Upcoming Events
Ryerson Lecture: Sandor Naus
6:30 PM - 8:30 PM
325 Church St
Sponsored by the Consulate General of the Kingdom of the Netherlands.
The Permanent, the Temporary and the Illusionary.
Monadnock is a Rotterdam-based practice producing architecture. Monadnock designs, researches and writes. Generating discourse in the fields of architecture, urbanism, interior design and staging – shifting between the scale of the city and that of the street, to the interior. Monadnock creates contemporary buildings that embed architecture in the broader cultural production of its generation. By comparing key themes, such as contemporary and tradition, convention and banality, constructive logic and illusionary representation, Monadnock strives for an architecture that combines beauty, efficiency and the transfer of architectural knowledge.

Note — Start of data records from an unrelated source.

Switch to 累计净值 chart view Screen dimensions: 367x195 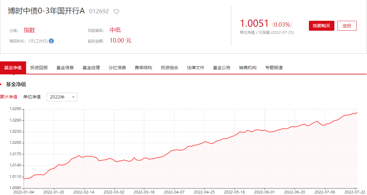(8, 97)
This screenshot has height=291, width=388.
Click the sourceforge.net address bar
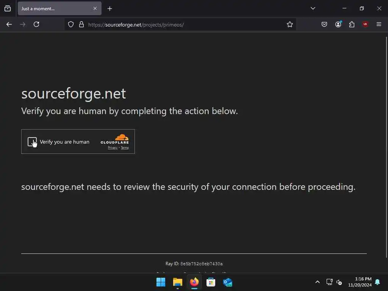182,25
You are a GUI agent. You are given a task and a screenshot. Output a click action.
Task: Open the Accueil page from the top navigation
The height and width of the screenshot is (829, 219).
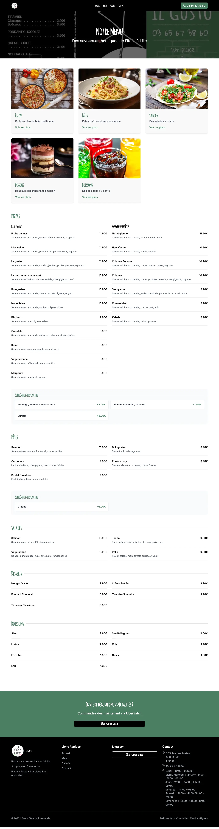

Monadnock was founded in 2006 by Job Floris and Sandor Naus. Both initially trained as interior and furniture designers during their studies at the Academy of Fine Arts and subsequently graduated from the Academy for Architecture and Urbanism. Naus started his professional career in Belgium where he first served his internship at AWG Architects in Antwerp and later worked for Poulissen Partners in the same city. In 2000 he moved back to The Netherlands, where he broadened his experience by working at MVRDV in Rotterdam, until 2006. While there, as project architect he was responsible for the realization of large-scale Dutch projects including the ‘Parkrand’ building and the music venue ‘Effenaar’. In addition to this, he worked on projects in London and Madrid.
Monadnock has received international attention for realizing characteristic tailor-made buildings. These include ‘Strand’, a beach pavilion on the River Maas, ‘Make No Little Plans’ a huge temporary installation on a city square, the ‘Landmark’, a viewing tower in the heart of a village, shortlisted for the Mies van der Rohe Award in 2017, and the ‘Atlas House’, which received a Brick Award in 2018.
Currently, Monadnock is involved in projects of various scales, ranging from housing projects to the design of a new visitor centre for the Hoge Veluwe National Park, due to open in June 2019.